In this kind of situation, nothing short of a total freeze is sufficient to slow progress by more than a couple of months. If Google shut down DeepMind and Google Brain entirely, Meta would pick up the slack. If Meta were shut down, then OpenAI would develop something. If OpenAI, Google and Meta were all suddenly shuttered, then one of the Chinese firms, like Baidu would start publishing scoops. Or perhaps someone like would come up with the next breakthrough innovation. When it comes to AI progress, we're not even to the point of reaching for low hanging fruit. We're still picking up the fruit that's fallen on the ground. The fact that we've made this much progress by doing, more or less, the absolute dumbest thing that could possibly work at every step, makes me extremely pessimistic that it's possible to slow down the pace of AI development in the near future via informal social coordination. There's just too much easy money for that to work.

Why is AI research open by default? Surely Meta or Facebook can get a significant advantage from keeping their "secret sauce" of AI development secret. Are they only revealing tech demos to impress shareholders and keeping the actual bleeding-edge research secret?

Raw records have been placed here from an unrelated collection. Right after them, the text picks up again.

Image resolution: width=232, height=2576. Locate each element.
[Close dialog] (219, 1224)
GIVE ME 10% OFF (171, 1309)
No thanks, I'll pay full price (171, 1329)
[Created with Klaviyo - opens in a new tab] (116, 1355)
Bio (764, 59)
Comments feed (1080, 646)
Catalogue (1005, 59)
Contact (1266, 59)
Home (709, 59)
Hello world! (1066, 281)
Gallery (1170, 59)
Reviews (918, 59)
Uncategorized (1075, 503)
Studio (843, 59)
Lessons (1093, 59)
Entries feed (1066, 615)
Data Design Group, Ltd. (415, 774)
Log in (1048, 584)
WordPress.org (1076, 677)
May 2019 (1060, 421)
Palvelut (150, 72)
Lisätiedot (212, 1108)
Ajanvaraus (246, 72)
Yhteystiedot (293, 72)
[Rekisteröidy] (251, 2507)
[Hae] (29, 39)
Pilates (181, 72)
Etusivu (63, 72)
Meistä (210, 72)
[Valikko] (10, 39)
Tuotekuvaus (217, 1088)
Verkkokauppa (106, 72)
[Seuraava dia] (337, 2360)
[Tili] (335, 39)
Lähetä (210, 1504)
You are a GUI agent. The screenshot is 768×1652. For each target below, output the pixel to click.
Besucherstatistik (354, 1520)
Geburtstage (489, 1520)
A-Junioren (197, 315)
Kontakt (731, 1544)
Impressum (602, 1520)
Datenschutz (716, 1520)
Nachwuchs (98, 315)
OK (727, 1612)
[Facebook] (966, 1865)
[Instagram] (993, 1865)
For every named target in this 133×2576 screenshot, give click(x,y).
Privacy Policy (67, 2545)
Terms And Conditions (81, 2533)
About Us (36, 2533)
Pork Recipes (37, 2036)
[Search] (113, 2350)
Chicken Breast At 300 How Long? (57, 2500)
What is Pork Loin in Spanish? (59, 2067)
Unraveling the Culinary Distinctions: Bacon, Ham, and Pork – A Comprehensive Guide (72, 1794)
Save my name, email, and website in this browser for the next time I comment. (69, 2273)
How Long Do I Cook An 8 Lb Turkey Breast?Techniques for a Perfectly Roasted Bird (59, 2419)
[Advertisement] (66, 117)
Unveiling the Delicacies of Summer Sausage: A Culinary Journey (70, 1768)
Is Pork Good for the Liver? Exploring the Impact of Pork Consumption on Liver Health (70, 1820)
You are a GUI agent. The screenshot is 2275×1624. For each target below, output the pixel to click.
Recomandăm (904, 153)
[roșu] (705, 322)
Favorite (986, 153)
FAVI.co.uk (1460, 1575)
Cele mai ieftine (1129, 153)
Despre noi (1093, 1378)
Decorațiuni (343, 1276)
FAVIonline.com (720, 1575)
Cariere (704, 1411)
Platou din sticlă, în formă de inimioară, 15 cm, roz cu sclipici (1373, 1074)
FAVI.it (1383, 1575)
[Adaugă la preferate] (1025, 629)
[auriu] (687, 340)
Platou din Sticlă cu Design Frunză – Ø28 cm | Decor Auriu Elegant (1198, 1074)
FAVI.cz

this exactly is what I wish the "slow down, please" people would understand. there is no stop button. there's barely any slow down button. it is an extremely low impact way to intervene, to try to stop ai. if we wish to guide humanity's children at all, we must teach them as they grow, because people grow up fast, even the ones that aren't biological.

may there come a time soon when no self-or-other-desired memory of soul is forgotten.